[Word and item position data]
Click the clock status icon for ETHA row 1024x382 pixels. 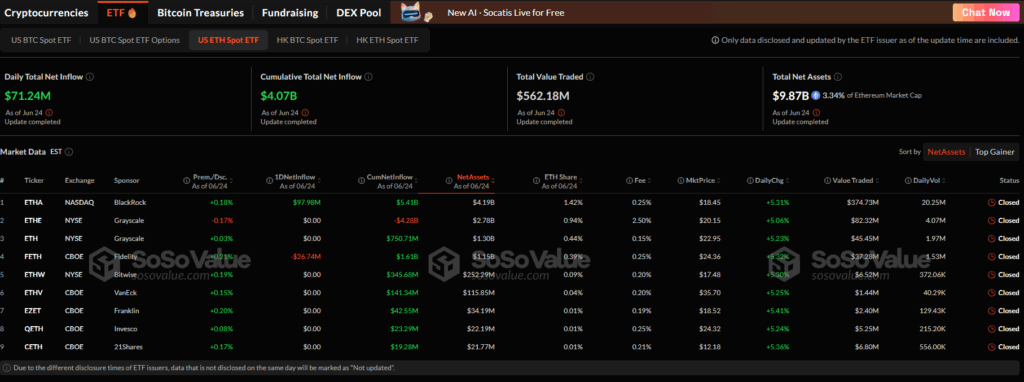pos(991,202)
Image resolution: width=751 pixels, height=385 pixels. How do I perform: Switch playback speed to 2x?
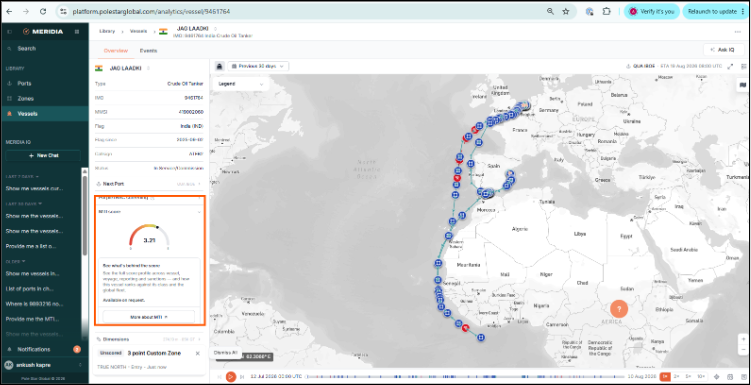pos(677,377)
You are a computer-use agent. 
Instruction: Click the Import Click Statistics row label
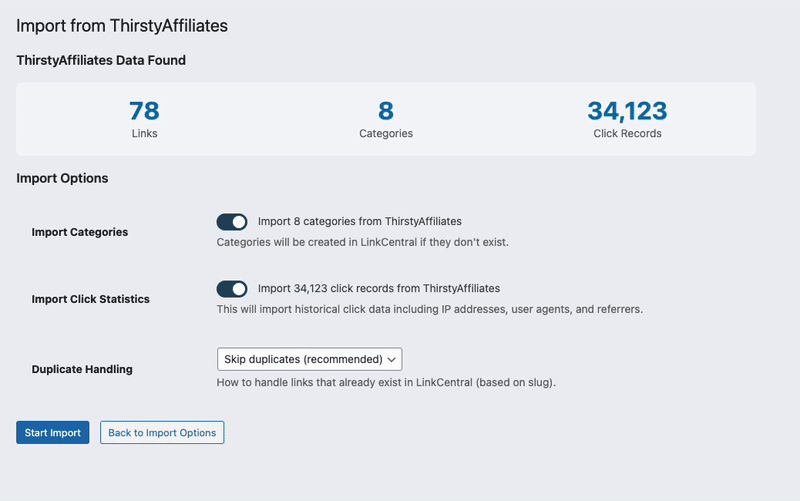click(x=90, y=299)
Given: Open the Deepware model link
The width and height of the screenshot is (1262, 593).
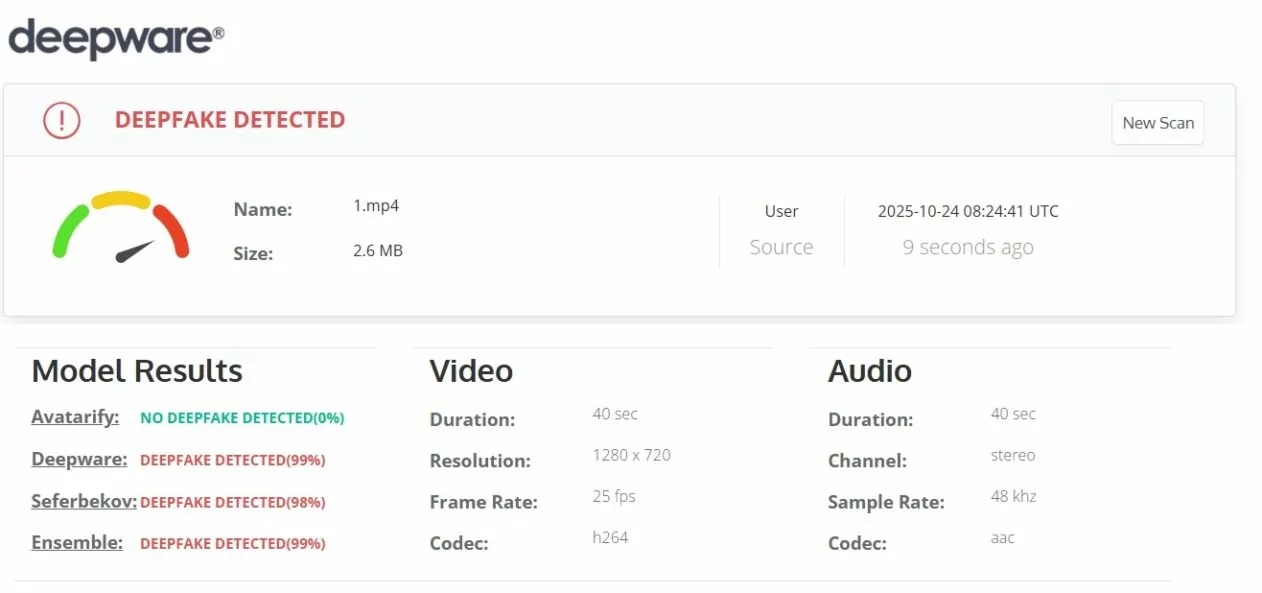Looking at the screenshot, I should coord(79,459).
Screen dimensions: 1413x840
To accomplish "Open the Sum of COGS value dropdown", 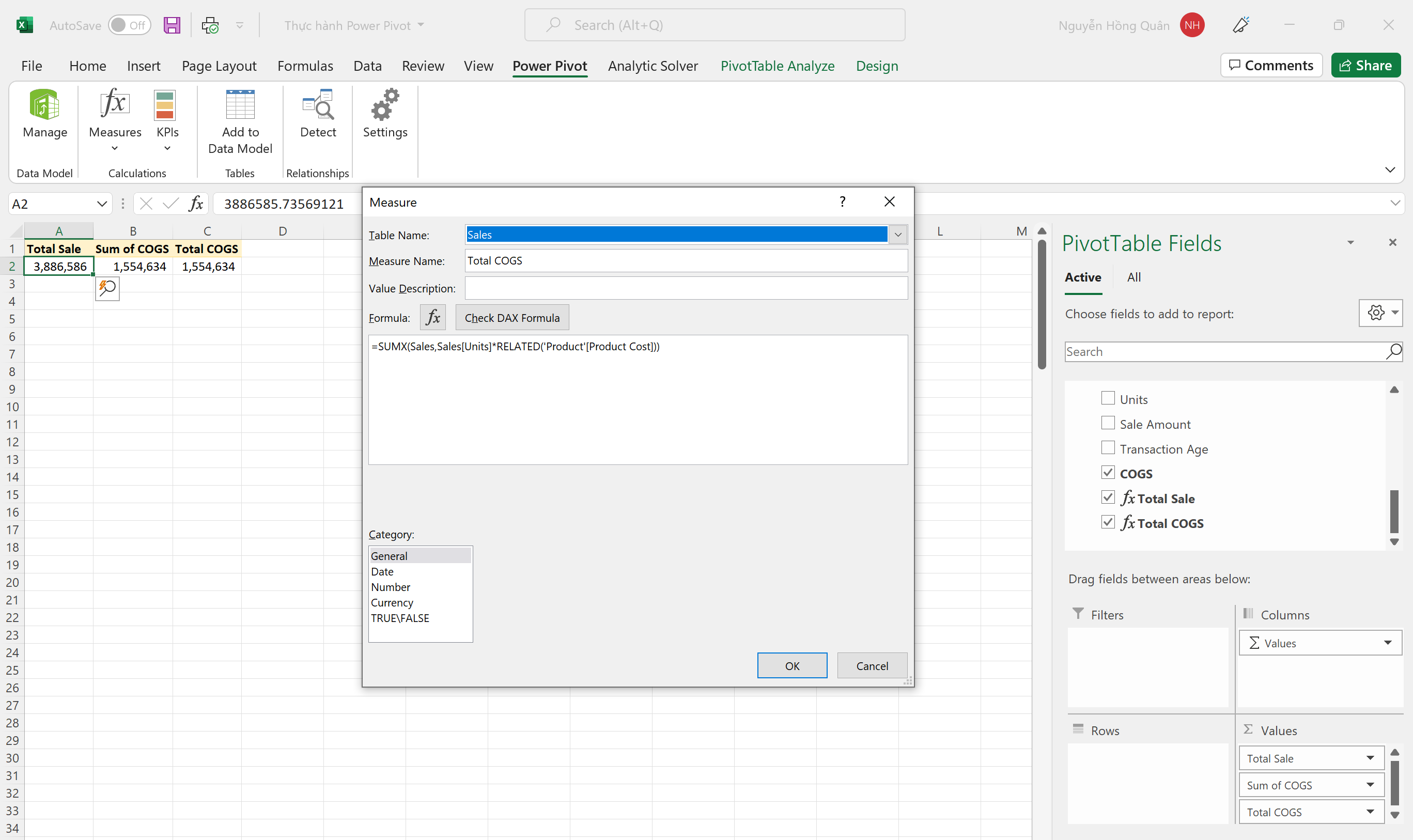I will 1370,785.
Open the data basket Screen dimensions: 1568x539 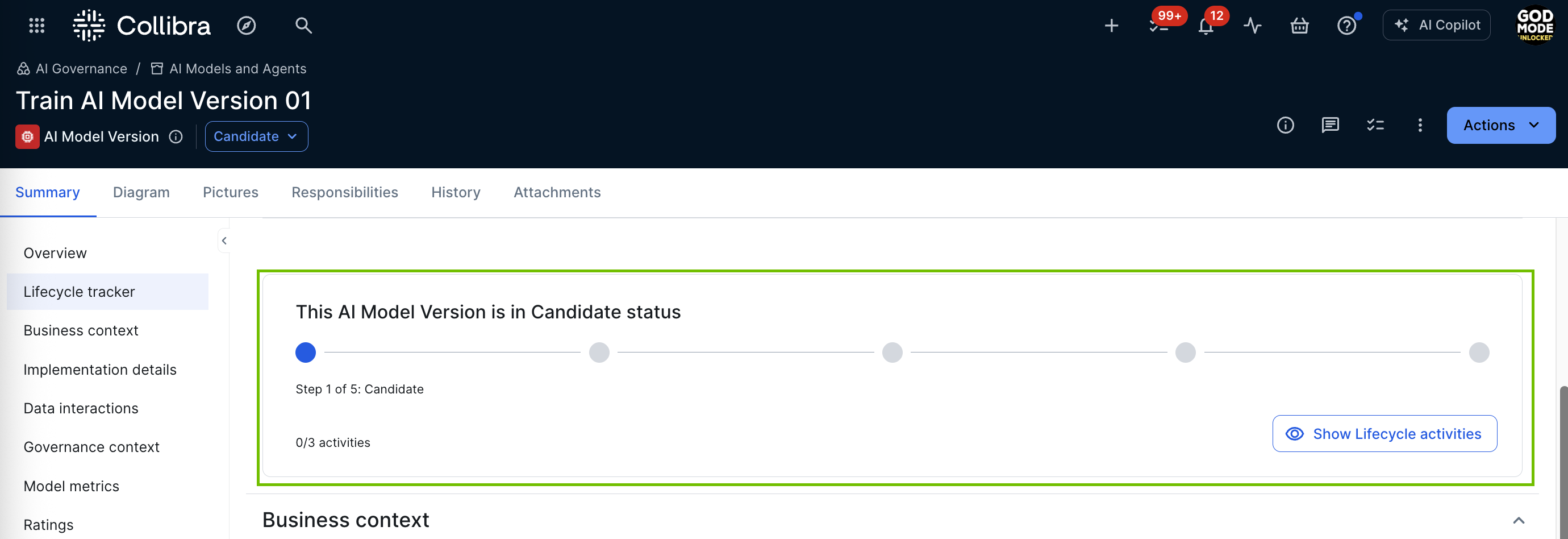pyautogui.click(x=1299, y=26)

*Directive:*
Present the listing as a Markdown table with the columns "No." and "Line", beginning with the line that contains "Image resolution: width=751" and continuing through the line that contains "Looking at the", with blank lines omitted. Leave the pictures out of the table.

*Solution to the exercise:*
| No. | Line |
|---|---|
| 1 | Image resolution: width=751 pixels, height=385 pixels. How do I perform: Switch playback speed to 2x? |
| 2 | pos(677,377) |
| 3 | You are a computer-use agent.  |
| 4 | Instruction: Click the Import Click Statistics row label |
| 5 | click(x=90, y=299) |
| 6 | Given: Open the Deepware model link |
| 7 | The width and height of the screenshot is (1262, 593). |
| 8 | Looking at the screenshot, I should coord(79,459). |